Un nouvel outil pour prédire les futurs conflits liés à l’eau



Plusieurs organisations viennent de créer le WPS, Water Peace Security, un outil qui permet de prédire près d’un an à l’avance les futurs conflits liés à l’eau. Son atout est de prendre en compte les données climatiques mais aussi les facteurs socio-économiques qui participent à la naissance de ces conflits. Reste aux décideurs de s’en emparer pour mieux éviter ces désastres. 

C’est une situation dramatique qui devrait se détériorer davantage avec la crise climatique. Aujourd’hui, un tiers de la population mondiale vit dans des pays qui connaissent des niveaux élevés de stress hydrique. D’ici 2050, cinq milliards de personnes pourraient être touchés par une pénurie d’eau, estime l’ONU. Or, ces situations de tensions mènent parfois à des conflits. Cet été, l’Inde a connu une crise de l’eau sans précédent générée par la sécheresse et des températures extrêmes. Un homme a ainsi poignardé six personnes qui l’empêchaient de prendre plus de bidons d’eau qu’autorisés par les autorités.

L’institut de recherche américain Pacific Institue a par ailleurs montré une augmentation significative des conflits liés à l’eau ces dix dernières années passant d’une vingtaine en 2010 à plus de 70 en 2018. 

 

 

Pour prévenir ces situations, six organisations associées au ministère des Affaires étrangères néerlandais ont mis au point un outil numérique capable de détecter de futurs conflits liés à l’eau.
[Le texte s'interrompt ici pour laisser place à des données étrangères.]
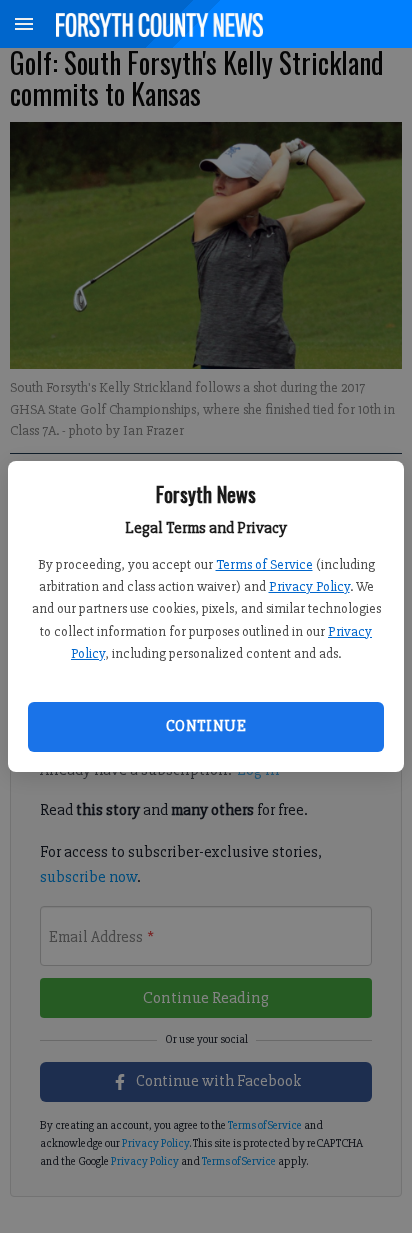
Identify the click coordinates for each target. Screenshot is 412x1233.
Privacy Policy (309, 586)
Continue (206, 726)
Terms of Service (264, 564)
Contrairement aux outils précédents, le Water, Peace and Security (WPS) combine à la fois les données environnementales et les facteurs socio-économiques. « Cet outil permettra aux experts mondiaux du développement, de la diplomatie, des interventions en cas de catastrophe (…) et d’aider à désamorcer les conflits avant que le sang ne soit versé », note le portail en ligne WPS. Pour l’instant, l’outil se focalise sur les zones les plus à risques : L’Afrique, le Moyen-Orient, et l’Asie.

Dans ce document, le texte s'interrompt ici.